Octane ellipticals are above the standard
Fri, November 15, 2013 at 15:32
IHRSA in Obesity, Octane Fitness, This Week in the Fitness Industry, Under Armour, hot cycling

The Octane Fitness booth at the NEHRSA/IHRSA trade show.It is going to be a good year for Octane Fitness ellipticals. FitnessProfessorReview.com tabbed nine different machines as Best Buy award winners for 2013-14. 

The accolades is noting new for Brooklyn Park, Minn., company. It has captured the most Best Buys from FitnessProfessorReview since it started handing out the recognition. And since 2003 it has 70 Best Buys from publications, consumer organizations and specialty fitness retailers.

One model in particular is on fire – the Q47ci has been tabbed as the overall Best Elliptical for seven consecutive years, with the adjustable stride, Cross Circuit combined cardio and strength routine, and MultiGrip handlebars among the features being singled out.

Octane Fitness ellipticals gaining more praise (PRWeb)

One way to get society in shape

Most people will do something if in return it gets them something for free.
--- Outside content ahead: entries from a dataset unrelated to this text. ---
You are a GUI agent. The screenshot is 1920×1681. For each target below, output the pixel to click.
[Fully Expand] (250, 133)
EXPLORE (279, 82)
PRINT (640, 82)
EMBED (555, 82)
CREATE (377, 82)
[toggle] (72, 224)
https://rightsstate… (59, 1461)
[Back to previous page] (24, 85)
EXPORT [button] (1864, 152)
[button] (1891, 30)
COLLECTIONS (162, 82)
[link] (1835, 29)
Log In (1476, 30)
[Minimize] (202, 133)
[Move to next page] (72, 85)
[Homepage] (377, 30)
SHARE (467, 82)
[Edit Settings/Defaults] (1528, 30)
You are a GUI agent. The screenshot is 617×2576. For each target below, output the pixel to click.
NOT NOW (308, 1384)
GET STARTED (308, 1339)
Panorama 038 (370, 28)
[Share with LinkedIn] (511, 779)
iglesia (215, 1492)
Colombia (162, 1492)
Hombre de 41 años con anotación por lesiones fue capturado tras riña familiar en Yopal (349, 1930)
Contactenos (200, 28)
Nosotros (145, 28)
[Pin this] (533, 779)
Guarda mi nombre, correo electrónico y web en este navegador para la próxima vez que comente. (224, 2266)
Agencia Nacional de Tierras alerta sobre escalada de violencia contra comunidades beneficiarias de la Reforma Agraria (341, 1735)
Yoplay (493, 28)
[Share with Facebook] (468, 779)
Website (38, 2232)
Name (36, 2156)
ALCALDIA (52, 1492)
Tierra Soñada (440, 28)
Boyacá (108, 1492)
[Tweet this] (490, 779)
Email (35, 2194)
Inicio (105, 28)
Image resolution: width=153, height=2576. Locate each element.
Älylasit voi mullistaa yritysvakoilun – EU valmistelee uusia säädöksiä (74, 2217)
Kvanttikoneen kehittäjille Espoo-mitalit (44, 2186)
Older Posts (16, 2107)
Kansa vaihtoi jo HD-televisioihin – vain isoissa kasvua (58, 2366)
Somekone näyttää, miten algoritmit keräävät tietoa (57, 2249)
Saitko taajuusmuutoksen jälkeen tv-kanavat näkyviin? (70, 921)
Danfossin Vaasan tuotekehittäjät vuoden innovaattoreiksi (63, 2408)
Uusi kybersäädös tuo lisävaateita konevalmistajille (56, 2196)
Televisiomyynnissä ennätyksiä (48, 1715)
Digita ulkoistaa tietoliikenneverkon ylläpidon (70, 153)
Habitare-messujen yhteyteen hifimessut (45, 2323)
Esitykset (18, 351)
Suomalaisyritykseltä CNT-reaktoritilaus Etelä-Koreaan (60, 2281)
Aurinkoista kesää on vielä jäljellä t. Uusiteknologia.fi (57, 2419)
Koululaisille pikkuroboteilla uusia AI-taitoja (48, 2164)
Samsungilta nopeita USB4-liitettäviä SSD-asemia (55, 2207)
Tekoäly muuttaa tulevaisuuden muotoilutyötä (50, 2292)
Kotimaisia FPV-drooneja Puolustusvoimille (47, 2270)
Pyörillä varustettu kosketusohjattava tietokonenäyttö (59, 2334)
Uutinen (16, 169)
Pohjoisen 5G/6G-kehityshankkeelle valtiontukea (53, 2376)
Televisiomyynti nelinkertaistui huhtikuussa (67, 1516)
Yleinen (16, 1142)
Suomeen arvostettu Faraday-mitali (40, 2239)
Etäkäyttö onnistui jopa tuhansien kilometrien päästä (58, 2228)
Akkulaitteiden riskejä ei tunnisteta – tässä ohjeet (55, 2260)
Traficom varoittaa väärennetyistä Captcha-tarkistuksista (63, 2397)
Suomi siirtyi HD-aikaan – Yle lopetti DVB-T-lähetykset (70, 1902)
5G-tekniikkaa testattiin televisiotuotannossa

Using this philosophy maybe what Russia is doing in preparation for the Sochi Olympics could work around the world to help combat the obesity epidemic.

The Moscow subway station installed machines that will give away a free ticket if you do 30 squats. 

30 squats = subway ticket (Mashable)


First hot Hot Bikram, not hot cycling

It’s probably not too often that a gym craze came from yoga. But, that is exactly how hot cycling originated, a natural progression from Hot Bikram yoga.

Like the yoga version, hot cycling is done in a room in the mid-80s to low 90s, and according to advocates it is a better workout. They saw that the hotter temperatures burn more calories.

The American College of Sports Medicine isn’t so quick to support it. It recommends the temperature in the room be in the low 70s.

Hot cycling is on fire (CBS New York)


Under Armour getting into fitness tracking

Under Armour has made a meteoric rise in fitness apparel since it came onto the market in 1997. After 10 years it branched out to sneakers and the popularity certainly didn’t wane.

Now the Baltimore-based company is spreading out again, this time in fitness tracking after it recently acquired one of the big names in the game in MapMyFitness.

MapMyFitness has a variety of websites and mobile apps, including MapMyRun and MapMyRide, which allows users to map record and share their workouts.

"We will build on the community of over 20 million registered users that MapMyFitness has cultivated in the connected fitness space, and together we will serve as a destination for the measurement and analytics needs of all athletes,” said Kevin Plank, Founder and CEO of Under Armour.

MapMyFitness will run as a subsidiary of Under Armour.